Dr. Margaret Belle (Oakley) Dayhoff (March 11, 1925 – February 5, 1983) was an American physical chemist and a pioneer in the field of bioinformatics.[1] Dayhoff was a professor at Georgetown University Medical Center and a noted research biochemist at the National Biomedical Research Foundation (NBRF) where she pioneered the application of mathematics and computational methods to the field of biochemistry. She dedicated her career to applying the evolving computational technologies to support advances in biology and medicine, most notably the creation of protein and nucleic acid databases and tools to interrogate the databases. She originated one of the first substitution matrices, point accepted mutations (PAM). The one-letter code used for amino acids was developed by her, reflecting an attempt to reduce the size of the data files used to describe amino acid sequences in an era of punch-card computing.

Her PhD degree was from Columbia University in the Department of Chemistry, where she devised computational methods to calculate molecular resonance energies of several organic compounds. She did postdoctoral studies at the Rockefeller Institute (now Rockefeller University) and the University of Maryland, and joined the newly established National Biomedical Research Foundation in 1959. She was the first woman to hold office in the Biophysical Society and the first person to serve as both Secretary and eventually President.[2]

Early life

Washington Square Park, near where Dayhoff's undergraduate work was conducted.

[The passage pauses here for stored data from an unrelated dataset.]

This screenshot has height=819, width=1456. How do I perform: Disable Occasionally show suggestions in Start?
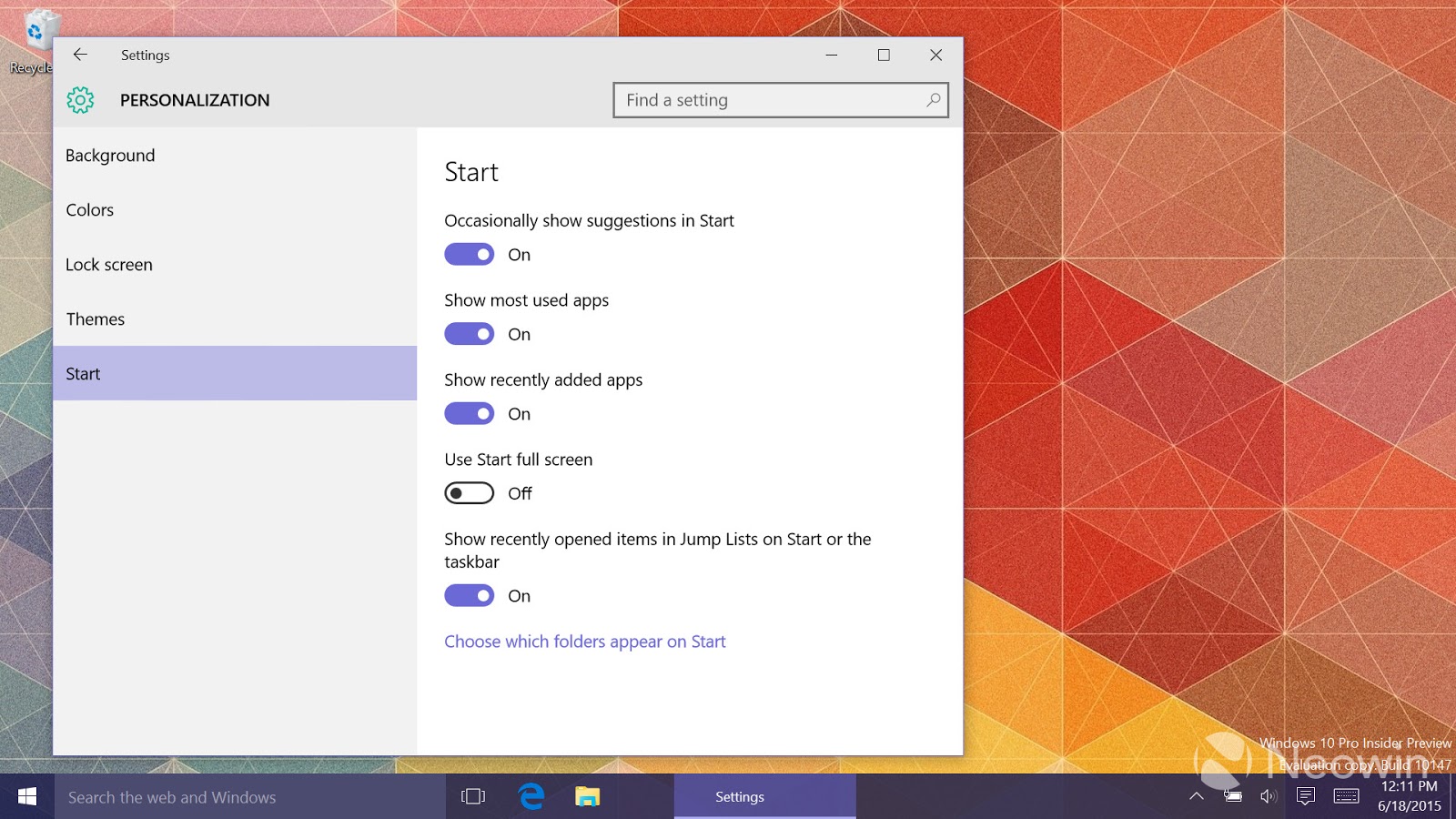click(x=470, y=255)
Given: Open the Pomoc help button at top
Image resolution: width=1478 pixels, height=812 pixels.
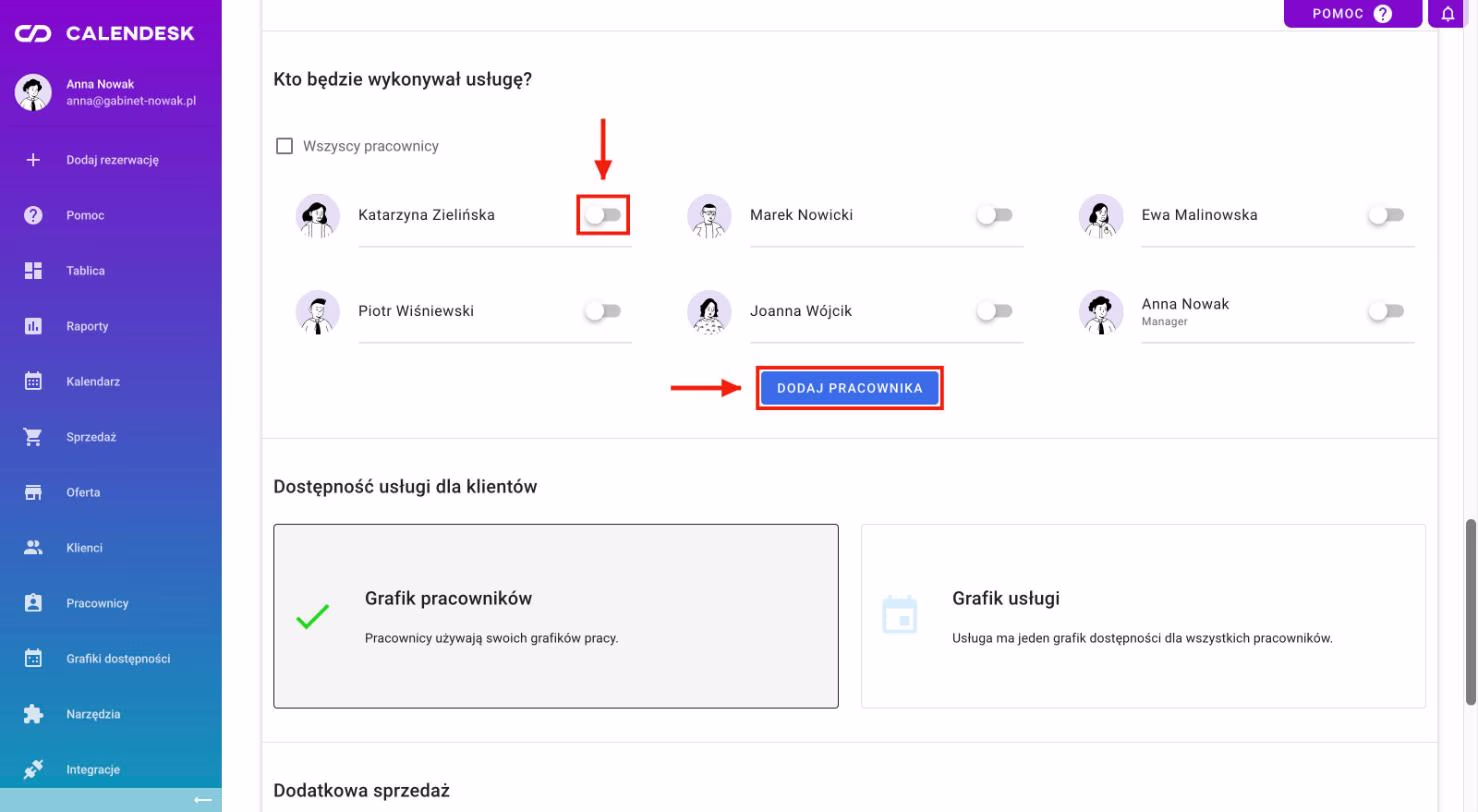Looking at the screenshot, I should (x=1352, y=14).
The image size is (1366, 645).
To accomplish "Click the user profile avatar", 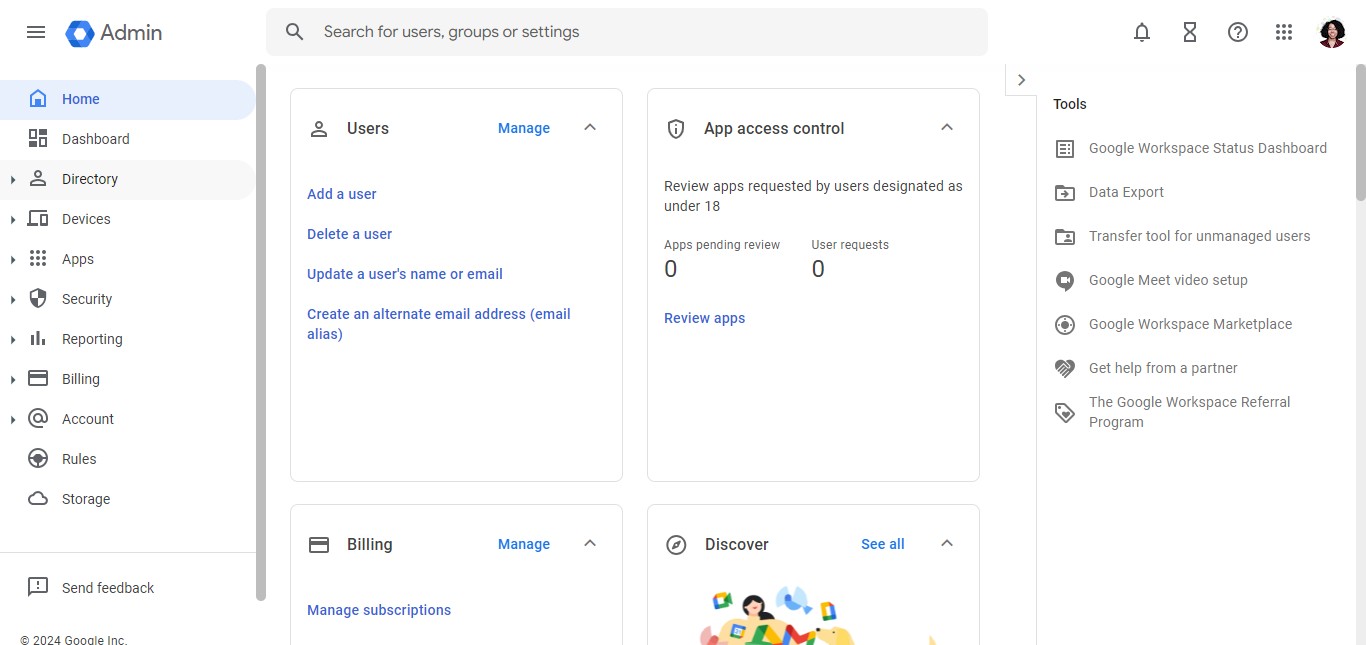I will pos(1332,32).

Dayhoff was born an only child in Philadelphia, but moved to New York City when she was ten.[3] Her academic promise was evident from the outset—she was valedictorian (class of 1942) at Bayside High School, Bayside, New York and from there received a scholarship to Washington Square College of New York University, graduating magna cum laude in mathematics in 1945 and getting elected to Phi Beta Kappa.[4][5]

Research

Dayhoff began a PhD in quantum chemistry under George Kimball in the Columbia University Department of Chemistry. In her graduate thesis, Dayhoff pioneered the use of computer capabilities — i.e., mass-data processing — to theoretical chemistry; specifically, she devised a method of applying punched-card business machines to calculate the resonance energies of several polycyclic organic molecules. Her management of her research data was so impressive that she was awarded a Watson Computing Laboratory Fellowship. As part of this award, she received access to "cutting-edge IBM electronic data processing equipment" at the lab.[6][7]

An example of a computer punch card system.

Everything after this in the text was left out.